Binman needs to know what to put in there, which is the purpose of the compatible string.
But "what" should be put inside the partition is part of the input argument, not the output. You said (maybe I got this wrong) that the schema would apply to the output of binman. If you want to let user know what's inside, maybe it is worth adding a label, but otherwise I don't like the idea of a compatible for that, which for me would mean: "here is how to handle that specific portion of the flash/here is how the flash is organized".
But I thought that the compatible string was for that purpose? See for example "brcm,bcm4908-firmware" and "brcm,bcm963xx-imagetag" and "linksys,ns-firmware".
These three examples apparently need specific handling, the partitions contain meta-data that a parser needs to check or something like that. And finally it looks like partition names are set depending on the content that was discovered, so yes, the partition name is likely the good location to tell users/OSes what's inside.
Also, I still don't understand the purpose of this schema. So binman generates an image, you want to flash this image and you would like the tool to generate the corresponding (partition) DT snippet automatically. Do I get this right? I don't get why you would need new compatibles for that.

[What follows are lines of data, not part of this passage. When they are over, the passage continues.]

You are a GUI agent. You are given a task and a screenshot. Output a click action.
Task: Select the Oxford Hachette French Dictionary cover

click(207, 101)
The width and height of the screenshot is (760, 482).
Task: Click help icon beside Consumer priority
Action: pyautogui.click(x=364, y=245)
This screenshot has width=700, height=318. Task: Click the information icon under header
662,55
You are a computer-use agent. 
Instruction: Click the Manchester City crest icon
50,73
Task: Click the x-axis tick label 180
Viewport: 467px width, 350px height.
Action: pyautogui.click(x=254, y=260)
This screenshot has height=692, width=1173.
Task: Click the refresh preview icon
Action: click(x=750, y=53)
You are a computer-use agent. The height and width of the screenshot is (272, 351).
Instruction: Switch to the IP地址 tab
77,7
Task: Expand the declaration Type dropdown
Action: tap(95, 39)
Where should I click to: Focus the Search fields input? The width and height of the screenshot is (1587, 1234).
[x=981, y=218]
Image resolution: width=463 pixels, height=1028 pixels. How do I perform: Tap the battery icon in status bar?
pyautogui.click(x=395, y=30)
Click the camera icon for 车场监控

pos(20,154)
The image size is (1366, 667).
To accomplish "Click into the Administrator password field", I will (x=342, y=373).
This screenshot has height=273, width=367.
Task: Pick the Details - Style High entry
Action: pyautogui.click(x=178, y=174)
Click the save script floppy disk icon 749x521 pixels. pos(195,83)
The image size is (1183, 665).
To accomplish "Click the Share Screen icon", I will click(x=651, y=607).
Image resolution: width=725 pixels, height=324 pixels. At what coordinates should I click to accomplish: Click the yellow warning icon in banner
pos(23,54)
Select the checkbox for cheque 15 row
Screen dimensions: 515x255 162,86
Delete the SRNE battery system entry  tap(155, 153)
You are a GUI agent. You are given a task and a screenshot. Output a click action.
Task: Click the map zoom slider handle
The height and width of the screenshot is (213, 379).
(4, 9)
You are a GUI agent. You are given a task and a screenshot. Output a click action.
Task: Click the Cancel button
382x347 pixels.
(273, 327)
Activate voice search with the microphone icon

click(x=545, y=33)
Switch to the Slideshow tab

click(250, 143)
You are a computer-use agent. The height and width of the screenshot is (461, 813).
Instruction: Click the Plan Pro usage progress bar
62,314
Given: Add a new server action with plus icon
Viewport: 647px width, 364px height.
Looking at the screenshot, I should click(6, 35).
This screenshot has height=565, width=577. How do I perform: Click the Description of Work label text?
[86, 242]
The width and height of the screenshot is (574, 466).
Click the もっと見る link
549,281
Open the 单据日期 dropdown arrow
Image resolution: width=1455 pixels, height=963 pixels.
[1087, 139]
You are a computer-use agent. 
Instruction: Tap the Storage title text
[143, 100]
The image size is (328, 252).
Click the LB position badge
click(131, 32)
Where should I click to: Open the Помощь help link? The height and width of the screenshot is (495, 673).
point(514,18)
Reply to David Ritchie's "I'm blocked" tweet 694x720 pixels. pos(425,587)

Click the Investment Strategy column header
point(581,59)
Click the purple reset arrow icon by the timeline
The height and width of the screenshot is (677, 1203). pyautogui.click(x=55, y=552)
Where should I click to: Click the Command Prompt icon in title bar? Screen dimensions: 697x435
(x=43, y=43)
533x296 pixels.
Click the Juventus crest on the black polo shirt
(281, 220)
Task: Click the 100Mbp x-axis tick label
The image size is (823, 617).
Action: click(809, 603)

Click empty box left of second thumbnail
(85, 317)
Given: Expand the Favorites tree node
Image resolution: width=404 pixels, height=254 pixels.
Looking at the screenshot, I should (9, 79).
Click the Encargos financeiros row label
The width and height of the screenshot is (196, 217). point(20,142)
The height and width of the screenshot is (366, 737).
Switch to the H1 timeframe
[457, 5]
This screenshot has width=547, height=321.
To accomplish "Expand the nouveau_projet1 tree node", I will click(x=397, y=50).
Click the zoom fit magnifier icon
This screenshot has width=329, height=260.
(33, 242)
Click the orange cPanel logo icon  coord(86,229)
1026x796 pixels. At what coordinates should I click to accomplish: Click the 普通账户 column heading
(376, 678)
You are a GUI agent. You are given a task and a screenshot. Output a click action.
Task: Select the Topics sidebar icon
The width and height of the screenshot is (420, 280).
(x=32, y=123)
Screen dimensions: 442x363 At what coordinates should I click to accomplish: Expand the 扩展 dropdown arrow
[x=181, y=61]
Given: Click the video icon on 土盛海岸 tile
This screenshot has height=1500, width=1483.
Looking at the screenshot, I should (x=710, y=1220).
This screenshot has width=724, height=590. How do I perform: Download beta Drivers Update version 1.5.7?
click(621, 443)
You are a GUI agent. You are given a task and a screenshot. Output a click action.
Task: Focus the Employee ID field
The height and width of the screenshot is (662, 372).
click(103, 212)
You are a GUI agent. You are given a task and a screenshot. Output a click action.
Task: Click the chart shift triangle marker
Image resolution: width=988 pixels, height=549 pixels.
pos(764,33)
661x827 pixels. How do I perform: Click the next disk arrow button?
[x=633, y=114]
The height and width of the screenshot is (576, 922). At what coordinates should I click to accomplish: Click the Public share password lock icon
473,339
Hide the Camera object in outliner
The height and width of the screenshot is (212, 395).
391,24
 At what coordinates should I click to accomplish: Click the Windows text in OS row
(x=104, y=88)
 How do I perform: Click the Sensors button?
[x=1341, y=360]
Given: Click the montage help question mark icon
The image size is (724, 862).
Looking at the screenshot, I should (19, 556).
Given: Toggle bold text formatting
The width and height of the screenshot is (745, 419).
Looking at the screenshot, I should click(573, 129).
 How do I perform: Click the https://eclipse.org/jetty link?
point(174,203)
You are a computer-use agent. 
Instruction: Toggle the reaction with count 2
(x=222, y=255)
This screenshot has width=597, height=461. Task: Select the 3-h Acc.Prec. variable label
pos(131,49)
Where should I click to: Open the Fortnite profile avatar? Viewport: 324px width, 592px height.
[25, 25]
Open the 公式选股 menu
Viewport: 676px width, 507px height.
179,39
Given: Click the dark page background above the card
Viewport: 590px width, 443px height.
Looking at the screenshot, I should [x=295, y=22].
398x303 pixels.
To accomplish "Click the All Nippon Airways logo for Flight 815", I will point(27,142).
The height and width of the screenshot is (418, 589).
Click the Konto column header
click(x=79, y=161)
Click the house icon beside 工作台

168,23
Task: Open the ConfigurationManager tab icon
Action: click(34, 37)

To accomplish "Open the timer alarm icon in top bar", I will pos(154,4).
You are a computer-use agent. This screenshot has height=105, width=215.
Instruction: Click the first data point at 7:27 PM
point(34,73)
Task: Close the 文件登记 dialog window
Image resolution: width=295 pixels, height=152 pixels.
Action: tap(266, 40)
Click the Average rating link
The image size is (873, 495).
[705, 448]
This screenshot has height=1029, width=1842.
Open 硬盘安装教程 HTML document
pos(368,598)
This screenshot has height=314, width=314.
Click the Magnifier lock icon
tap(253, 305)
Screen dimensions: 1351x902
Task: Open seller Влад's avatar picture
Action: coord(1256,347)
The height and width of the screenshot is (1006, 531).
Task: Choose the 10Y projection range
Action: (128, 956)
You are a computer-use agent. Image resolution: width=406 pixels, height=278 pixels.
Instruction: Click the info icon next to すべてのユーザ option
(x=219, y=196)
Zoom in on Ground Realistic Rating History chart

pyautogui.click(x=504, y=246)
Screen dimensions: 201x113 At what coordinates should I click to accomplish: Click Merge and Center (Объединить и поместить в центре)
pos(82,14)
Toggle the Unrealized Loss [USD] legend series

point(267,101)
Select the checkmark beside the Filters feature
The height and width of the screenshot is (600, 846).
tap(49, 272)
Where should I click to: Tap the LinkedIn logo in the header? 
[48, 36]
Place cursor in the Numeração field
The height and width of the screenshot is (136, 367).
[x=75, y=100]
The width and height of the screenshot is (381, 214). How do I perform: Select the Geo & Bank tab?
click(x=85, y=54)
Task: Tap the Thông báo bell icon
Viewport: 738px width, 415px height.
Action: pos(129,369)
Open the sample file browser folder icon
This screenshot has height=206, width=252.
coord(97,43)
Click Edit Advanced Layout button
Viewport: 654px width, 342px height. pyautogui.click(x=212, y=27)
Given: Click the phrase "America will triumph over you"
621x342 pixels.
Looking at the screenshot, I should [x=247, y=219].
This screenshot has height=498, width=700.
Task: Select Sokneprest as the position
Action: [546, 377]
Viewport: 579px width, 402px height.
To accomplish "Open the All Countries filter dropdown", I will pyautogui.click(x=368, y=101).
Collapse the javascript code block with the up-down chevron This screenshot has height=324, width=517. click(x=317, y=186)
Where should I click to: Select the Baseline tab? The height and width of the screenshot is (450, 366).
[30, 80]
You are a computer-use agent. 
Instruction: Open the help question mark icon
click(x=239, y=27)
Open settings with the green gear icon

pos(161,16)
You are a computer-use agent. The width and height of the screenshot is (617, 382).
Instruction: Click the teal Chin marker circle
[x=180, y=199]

It is actually the other way around. The schema tells Binman how to build the image (what goes in there and where). Then outputs an updated DT which describes where everything ended up, for use by other tools, e.g. firmware update. It is a closed loop in that sense. See the references for more information.
Maybe I fail to see why you would want these description to be introduced here, if they are not useful to the OS.
Well I was asked to send them to Linux since they apparently don't belong in dt-schema.
That is not what I said. I said fixed-partitions should be extended. I prefer they are extended in-place before moving them rather than the other way around.
These are firmware bindings, as indicated, but I took them out of the /firmware node since that is for a different purpose. Rob suggested that partitions was a good place. We have fwupd using DT to hold the firmware-update information, so I expect it will move to use these bindings too.
I would definitely use fixed partitions as that's what you need then: registering where everything starts and ends. If you have "in-band" meta data you might require a compatible, but I don't think you do, in this case you should probably carry the content through a label (which will become the partition name) and we can discuss additional properties if needed.
I believe I am going to need a compatible string at the 'partitions' level to indicate that this is the binman scheme. But we can leave that until later.
Perhaps:
compatible = "binman", "fixed-partitions";
Though I don't understand why binman couldn't just understand what "fixed-partitions" means rather than "binman".
So you are suggesting 'label' for the contents. Rob suggested 'compatible' [1], so what should I do?
"label" is for consumption by humans, not tools/software. Compatible values are documented, label values are not. Though the partition stuff started out using label long ago and it's evolved to preferring compatible.
With this schema, would every node be called 'partition@...' or is there flexibility to use other names?
The preference is to use generic names. Do you mean without a unit-address or different from "partition"? The need for the input side of binman to have dynamic addresses seems like the biggest issue. That's allowed in other cases with "partition-N" or "partition-foo" IIRC. I don't think we want to allow that for "fixed-partitions" at least in the DTB (i.e. the output side of binman).